There's nothing more
American that that.
So, be free.
Drink RC.


 Topic 23 of 42 [cultures]: The US Liberty Culture
 Response 22 of 30: Autumn Moore  (autumn) * Mon, May  3, 1999 (12:07) * 1 lines 
 
Sounds more like capitalism than liberty! Of course, the international symbol of capitalism is actually Mickey Mouse.


 Topic 23 of 42 [cultures]: The US Liberty Culture
 Response 23 of 30: Alexander Schuth  (aschuth) * Mon, May  3, 1999 (16:36) * 3 lines 
 
Wrong (sorry, Autumn).

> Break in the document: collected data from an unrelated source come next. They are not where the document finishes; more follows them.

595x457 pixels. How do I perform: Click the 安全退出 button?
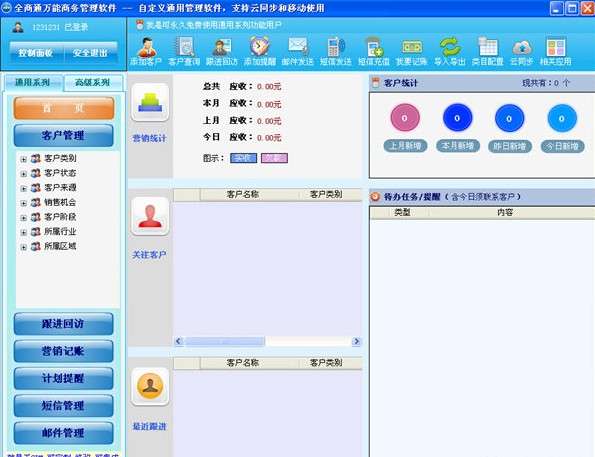(90, 53)
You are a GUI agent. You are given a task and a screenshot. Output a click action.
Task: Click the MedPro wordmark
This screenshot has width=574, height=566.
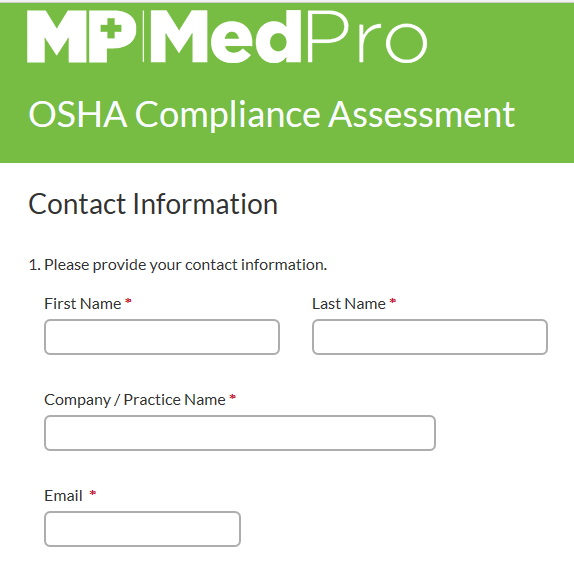click(289, 37)
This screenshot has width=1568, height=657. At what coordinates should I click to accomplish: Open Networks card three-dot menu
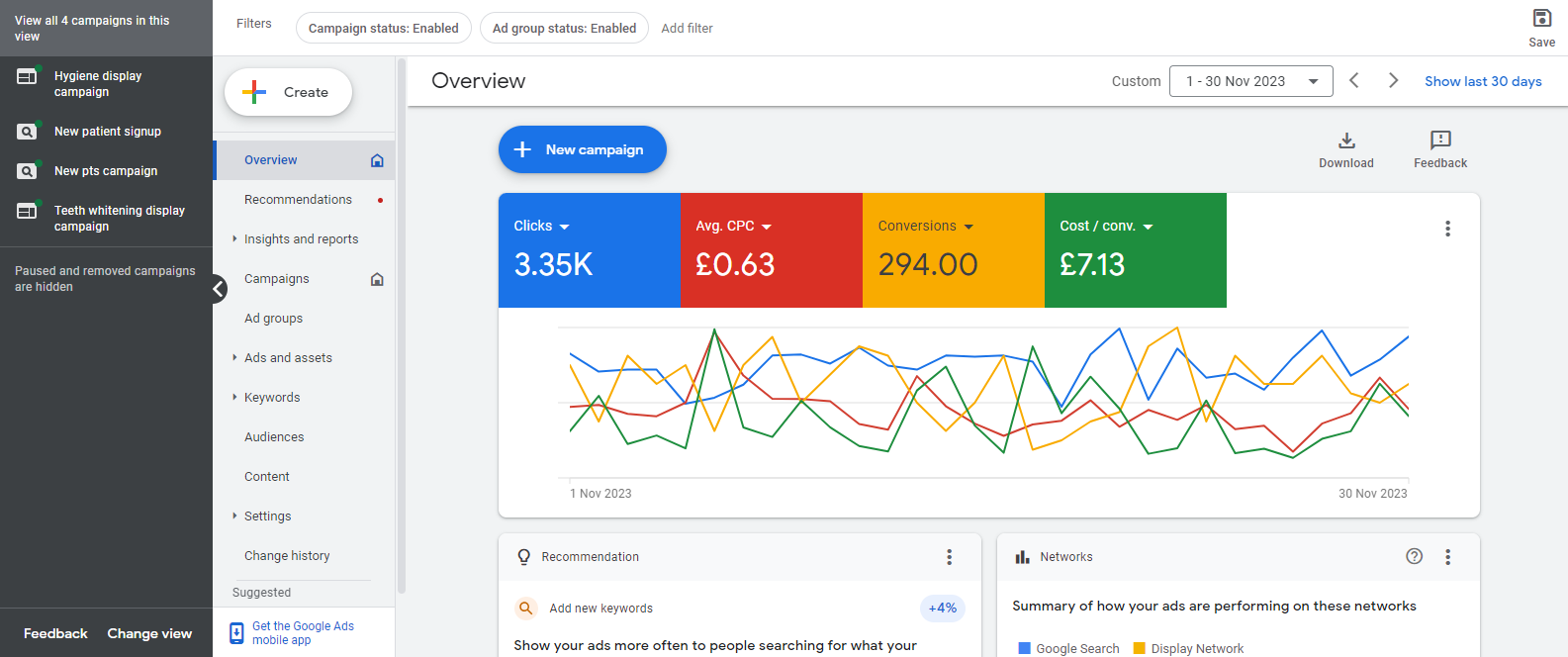[1447, 557]
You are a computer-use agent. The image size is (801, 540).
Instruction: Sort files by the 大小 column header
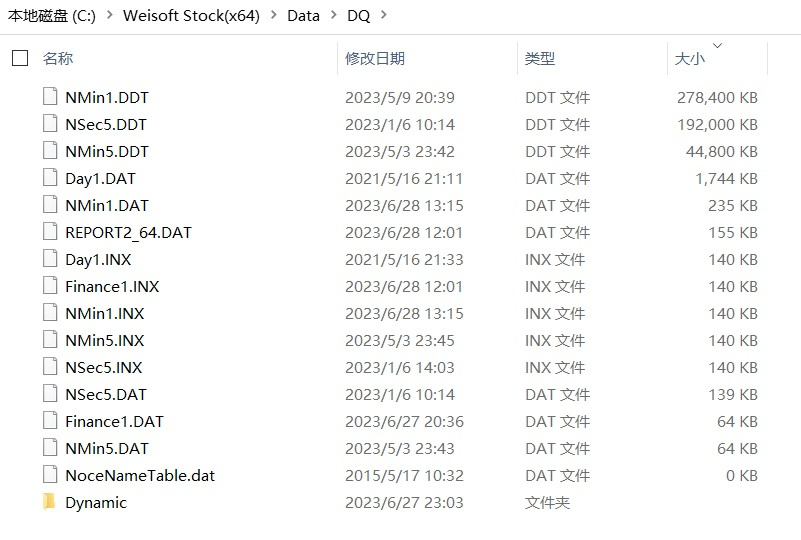tap(689, 59)
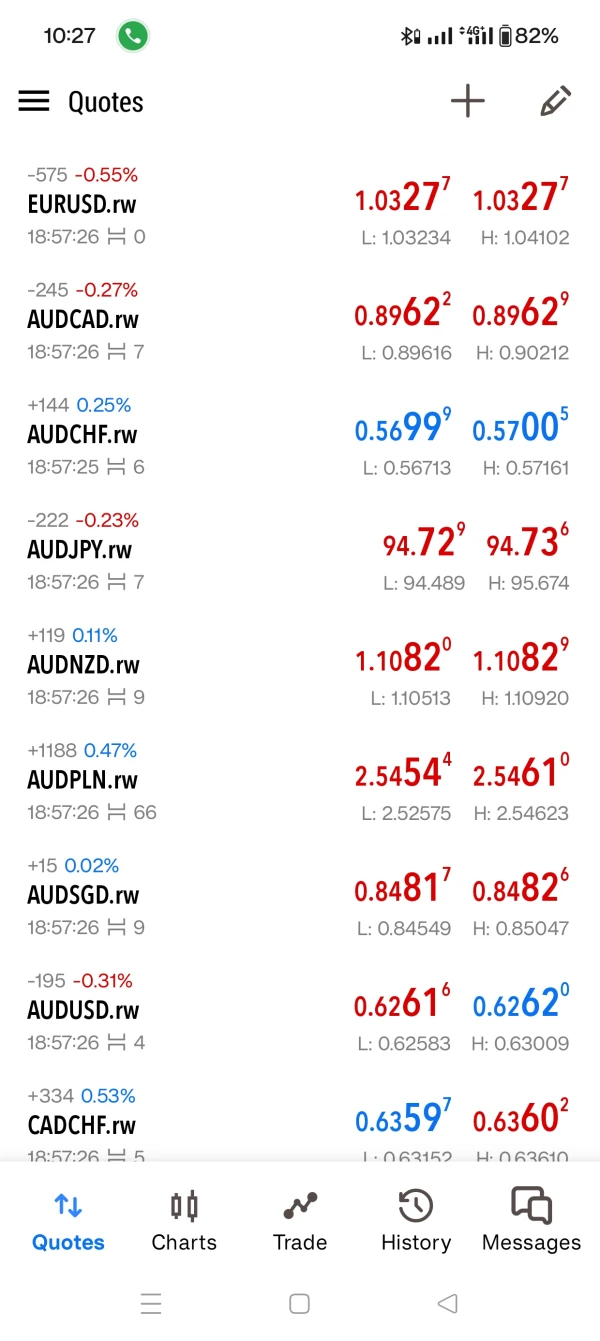
Task: Tap the AUDCHF.rw symbol name
Action: (81, 435)
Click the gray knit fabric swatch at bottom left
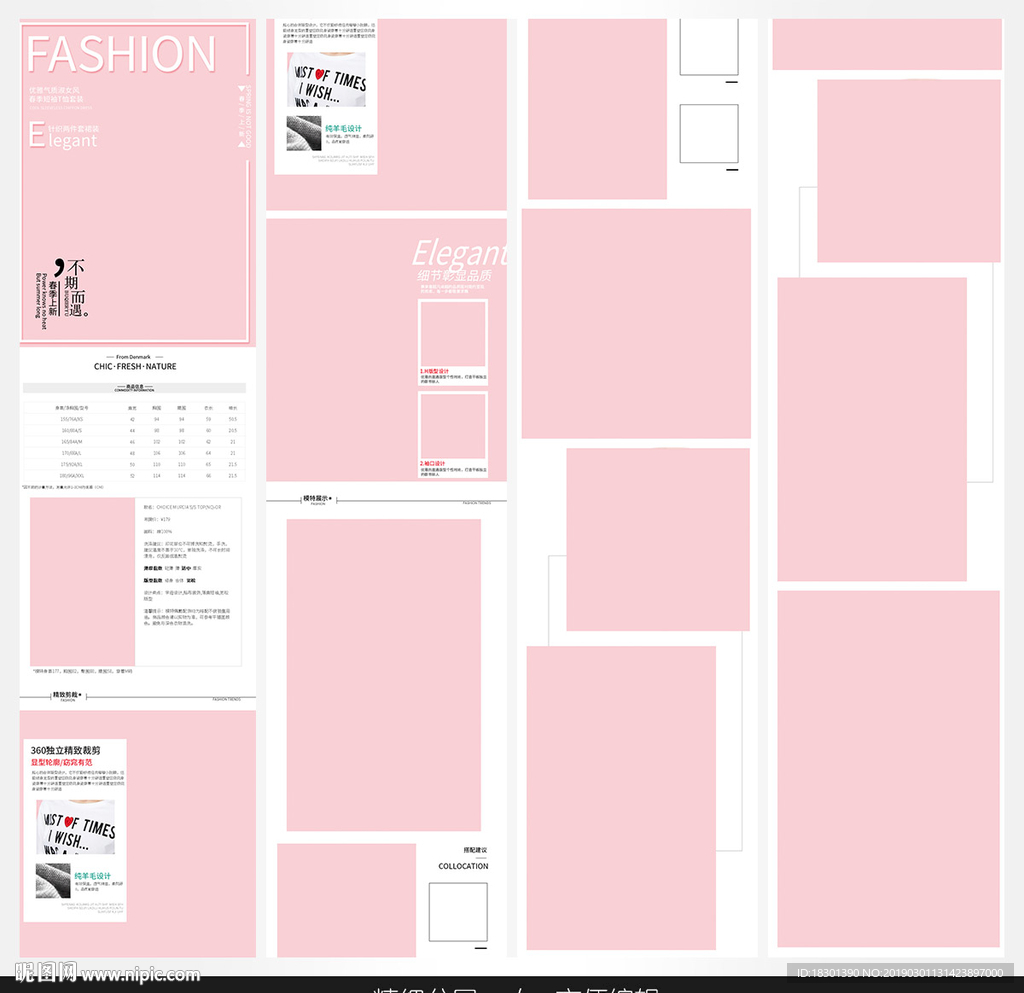The width and height of the screenshot is (1024, 993). tap(53, 881)

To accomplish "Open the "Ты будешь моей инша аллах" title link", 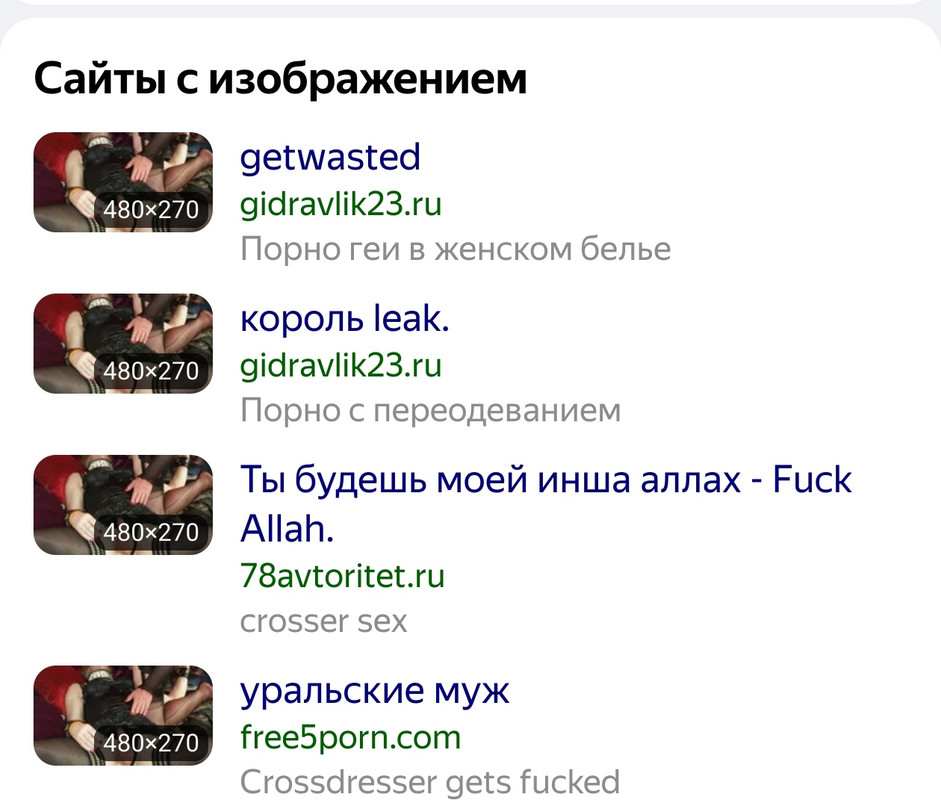I will 546,504.
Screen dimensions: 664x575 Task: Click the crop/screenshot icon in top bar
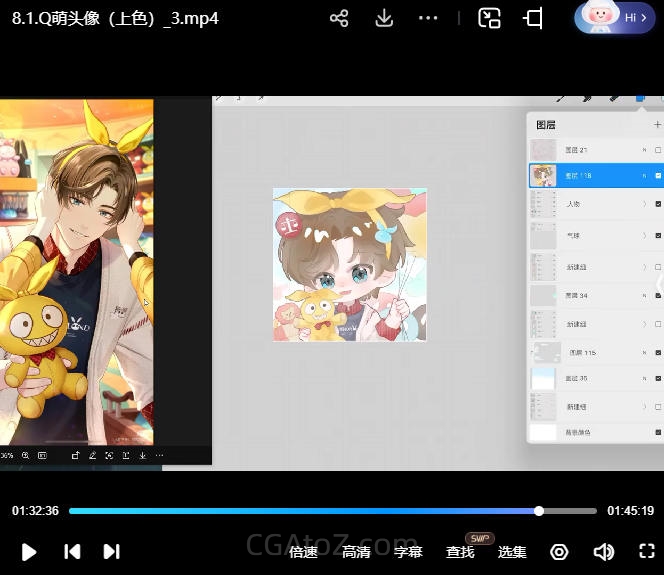(x=534, y=18)
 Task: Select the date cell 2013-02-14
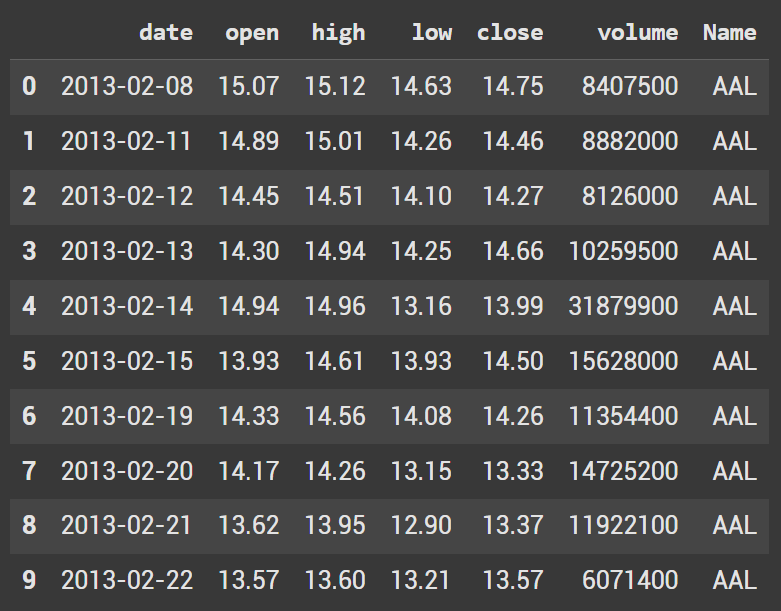[127, 305]
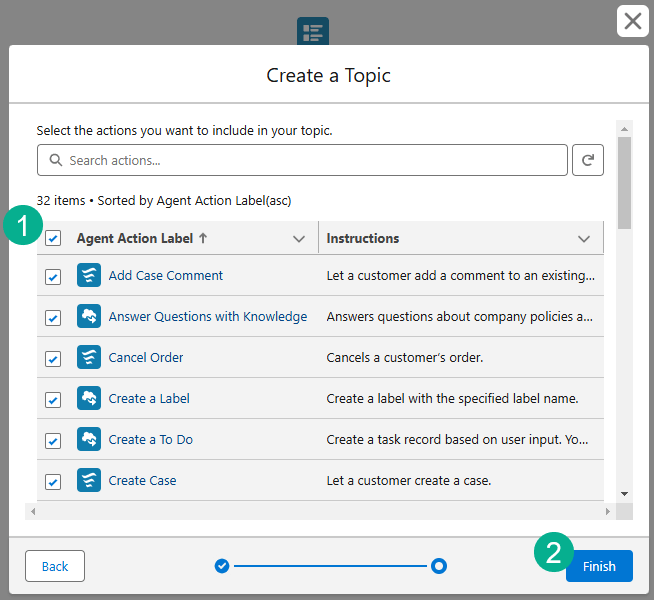Open Agent Action Label column dropdown
The height and width of the screenshot is (600, 654).
pos(298,239)
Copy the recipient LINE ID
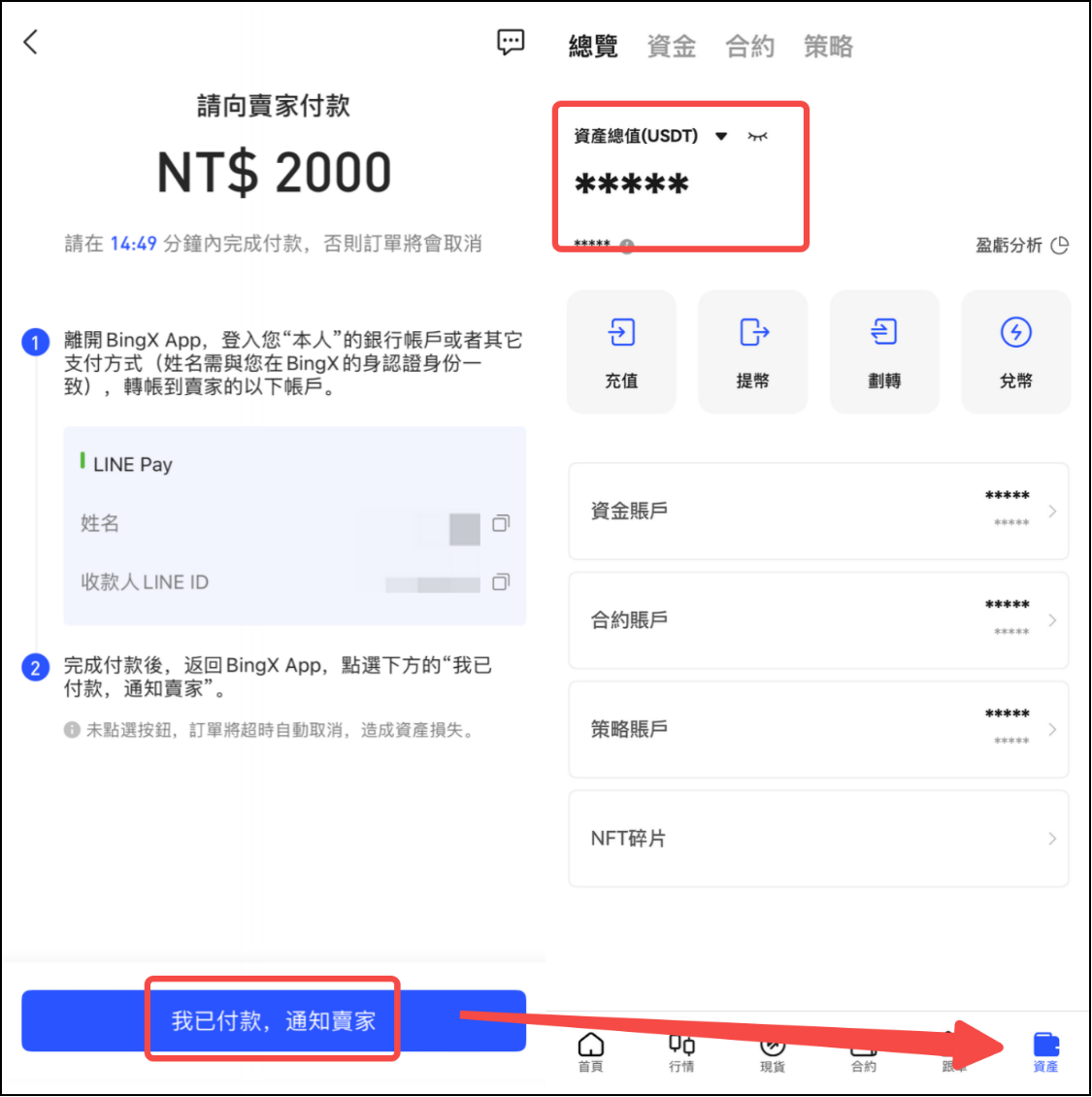Screen dimensions: 1092x1097 click(501, 582)
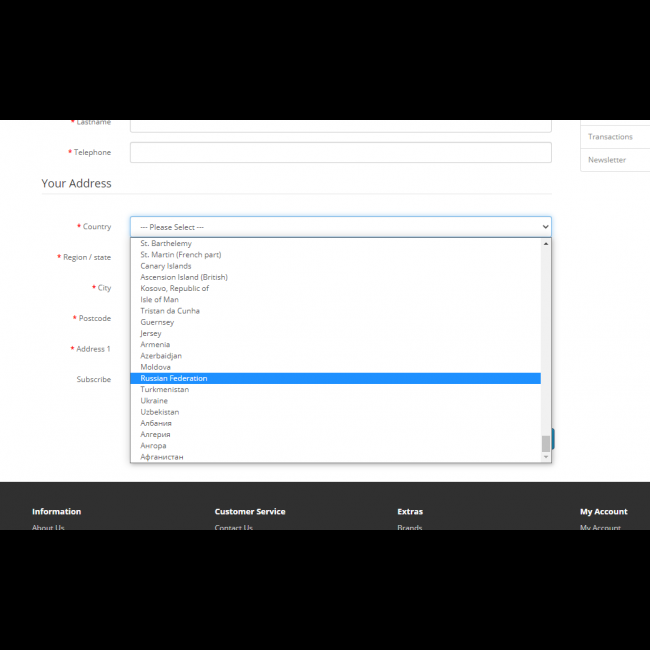
Task: Select Russian Federation from the country list
Action: click(174, 378)
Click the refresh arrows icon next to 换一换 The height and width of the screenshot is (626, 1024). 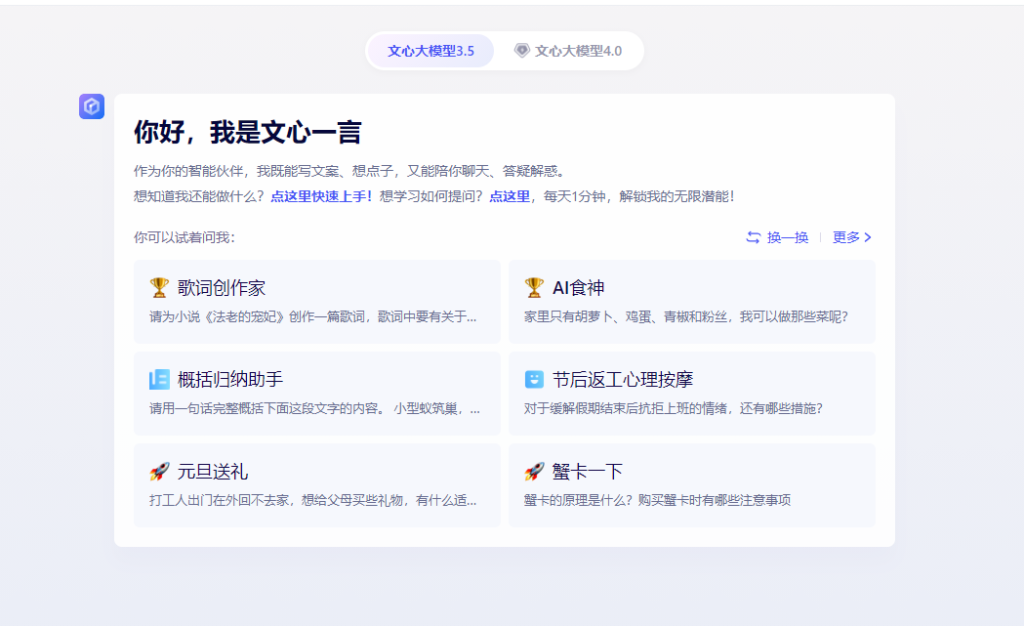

It's Coca-Cola and Marlboro.

(Does Europe qualify as international enough?)


 Topic 23 of 42 [cultures]: The US Liberty Culture
 Response 24 of 30: Autumn Moore  (autumn) * Thu, May  6, 1999 (13:27) * 1 lines 
 
Sure, Europe qualifies, but when you see all those pictures of kids in Central Africa, they're always wearing Disney T-shirts. #2 is either Coke or Barbie, I'm not sure which.


 Topic 23 of 42 [cultures]: The US Liberty Culture
 Response 25 of 30: Stacey Vura (stacey) * Thu, May  6, 1999 (14:28) * 1 lines 
 
and who decides this illustrious position??


 Topic 23 of 42 [cultures]: The US Liberty Culture
 Response 26 of 30: wer  (KitchenManager) * Thu, May  6, 1999 (15:23) * 3 lines 
 
I thought it was Barbie sipping a Diet Coke, wearing her
Disney t-shirt and standing near Ken while he smokes his
Marlboro...(we all know Barbie is smarter and classier than Ken)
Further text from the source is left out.